***** TASK INPUTS *****
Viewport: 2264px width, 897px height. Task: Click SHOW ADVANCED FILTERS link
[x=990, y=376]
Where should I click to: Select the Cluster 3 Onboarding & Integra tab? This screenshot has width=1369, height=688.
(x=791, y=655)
*****
***** TASK INPUTS *****
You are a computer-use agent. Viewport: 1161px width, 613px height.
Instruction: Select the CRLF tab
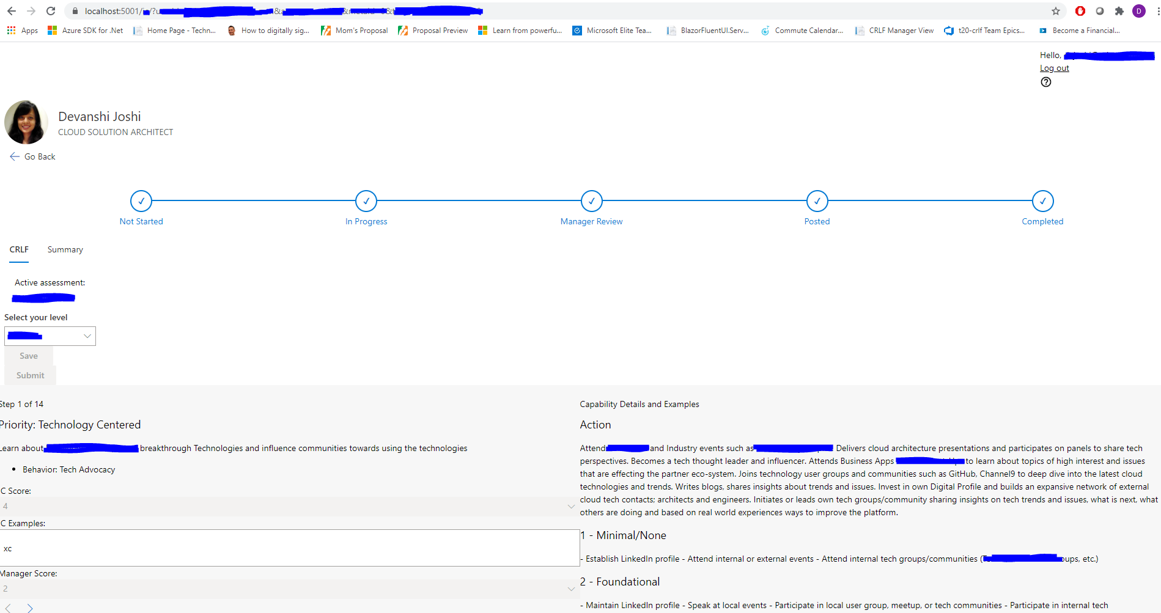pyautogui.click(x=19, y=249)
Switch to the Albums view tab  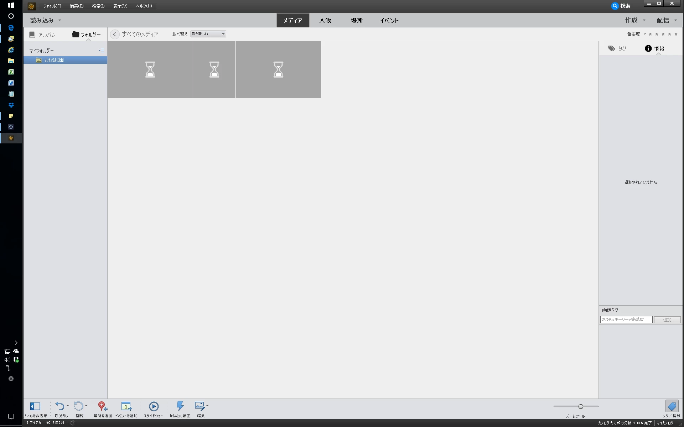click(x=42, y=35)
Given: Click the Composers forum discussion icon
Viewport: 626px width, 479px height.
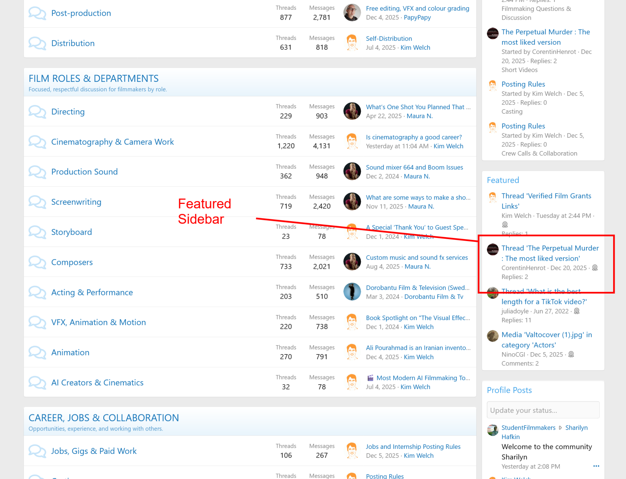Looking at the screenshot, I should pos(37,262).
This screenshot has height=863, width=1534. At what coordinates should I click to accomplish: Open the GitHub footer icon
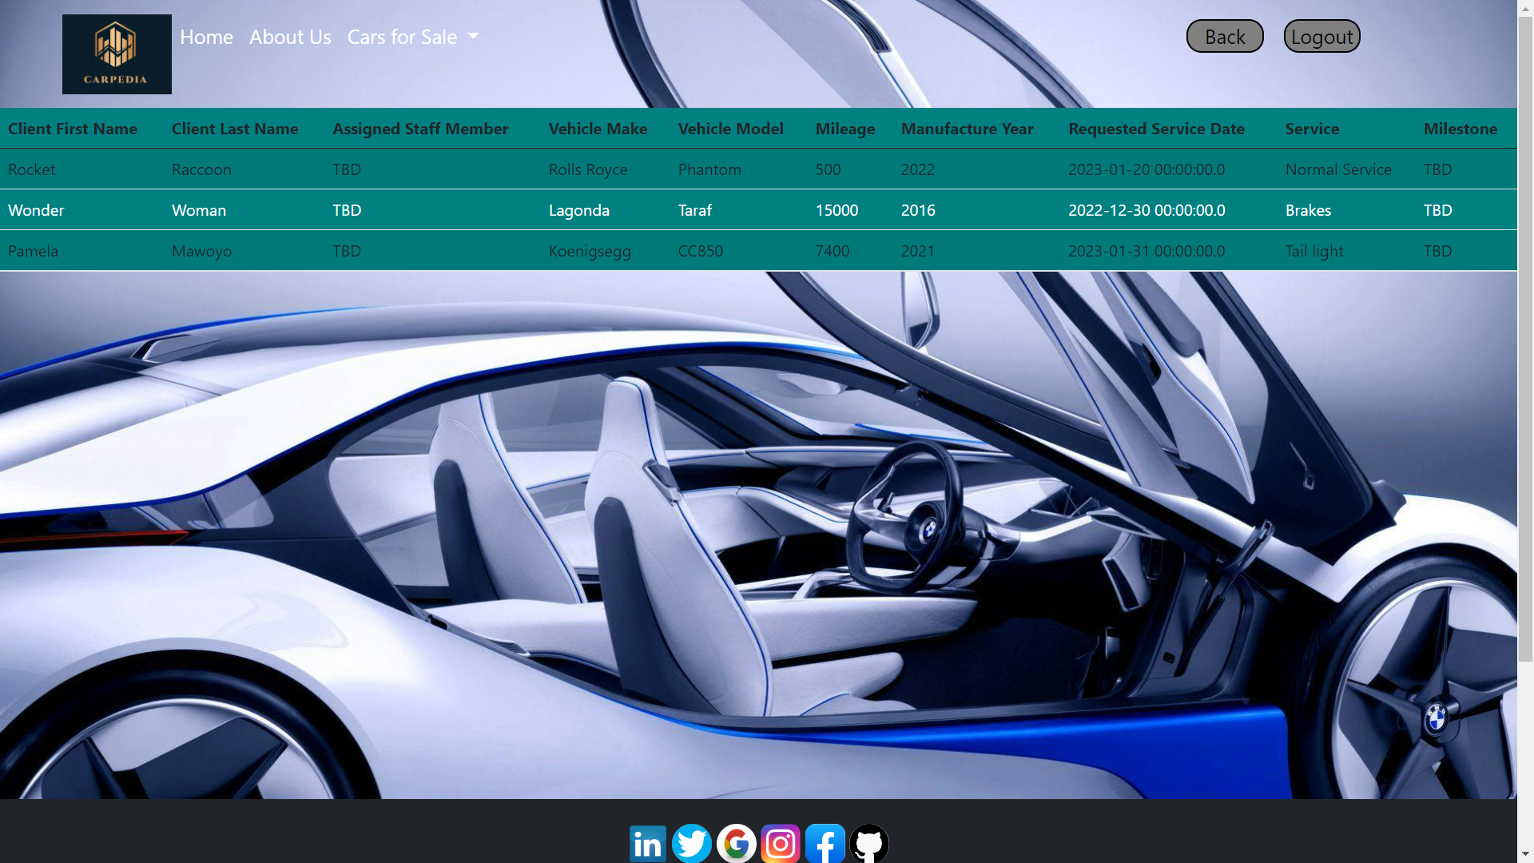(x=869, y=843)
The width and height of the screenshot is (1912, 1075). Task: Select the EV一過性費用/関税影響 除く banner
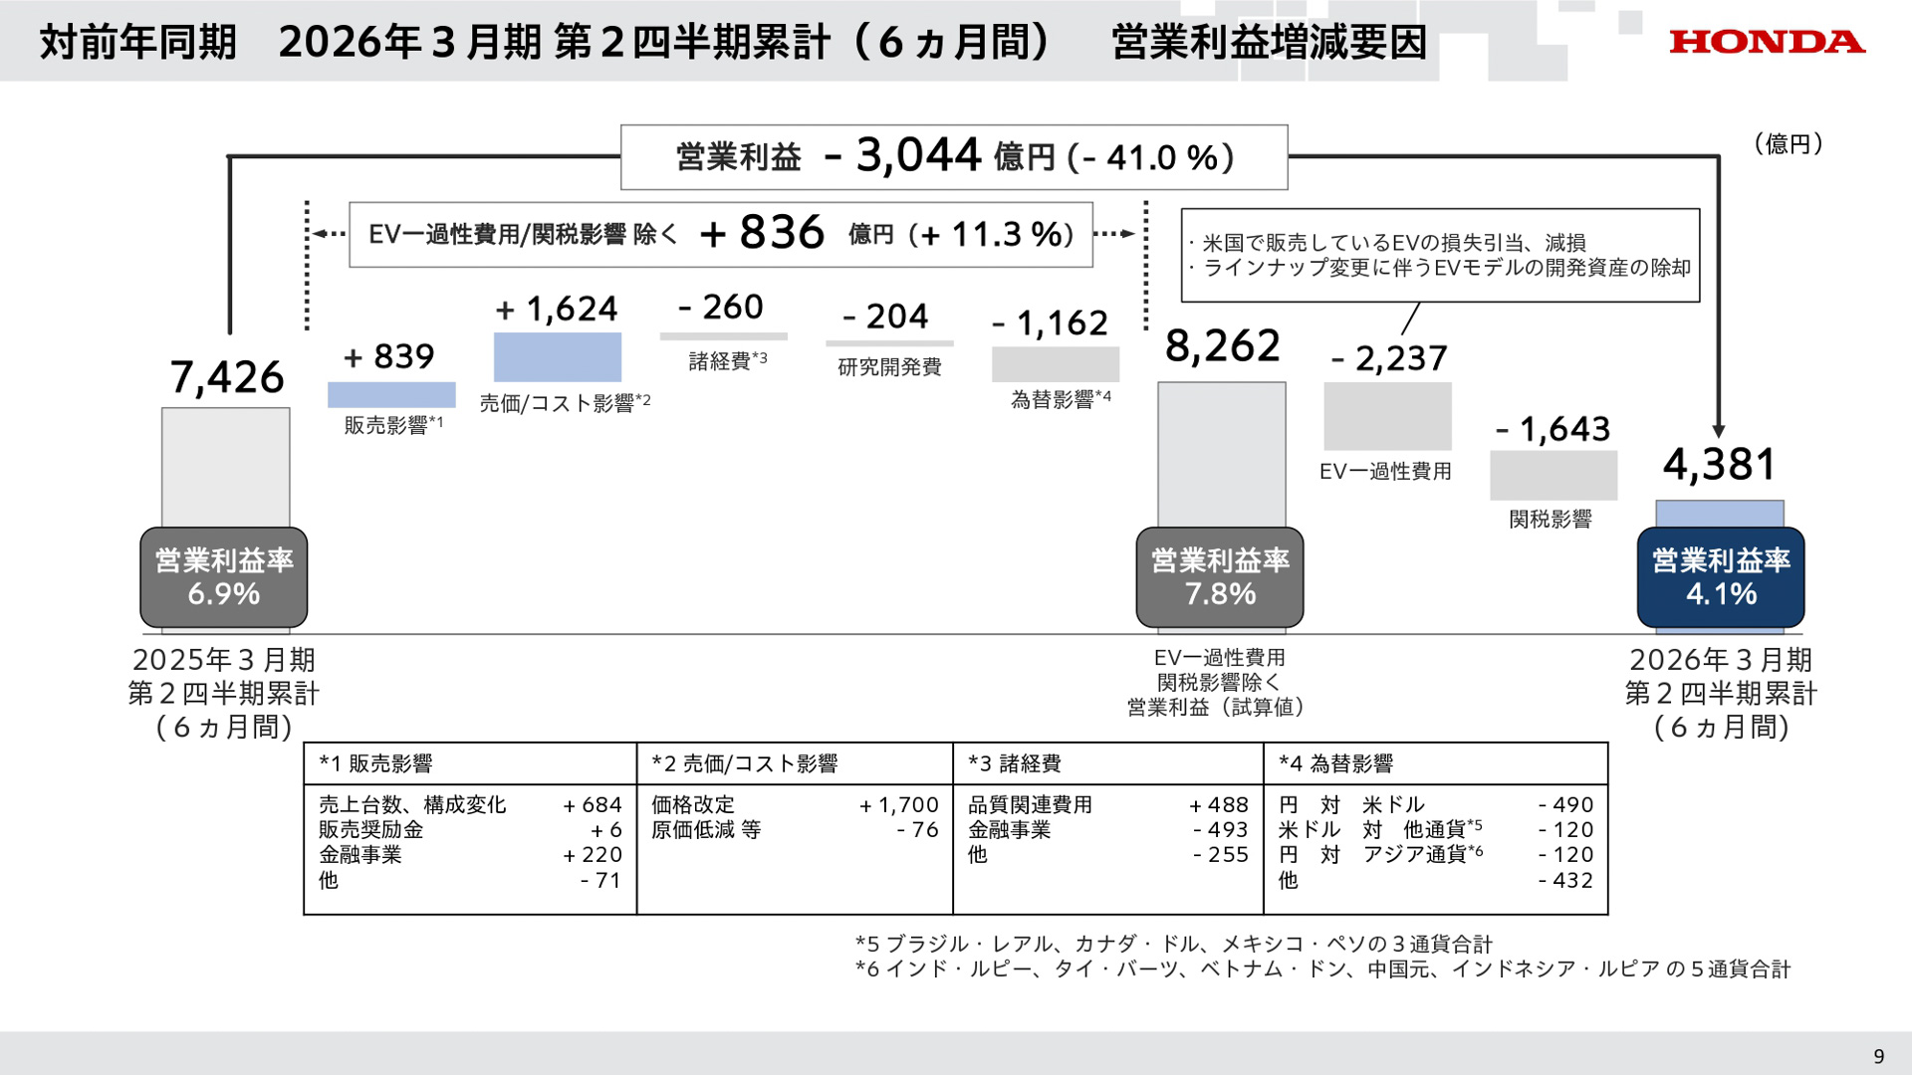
*****
**WORK REQUIRED**. If a picture sits between the line containing "This screenshot has height=863, width=1534." and the line containing "The width and", leave it out, and return the lines of that range above exactly, both ends included.

**EXERCISE RESULT**.
This screenshot has height=863, width=1534. At what coordinates should I click to accomplish: Open the GitHub footer icon
(x=869, y=843)
The width and height of the screenshot is (1912, 1075). Task: Select the EV一過性費用/関税影響 除く banner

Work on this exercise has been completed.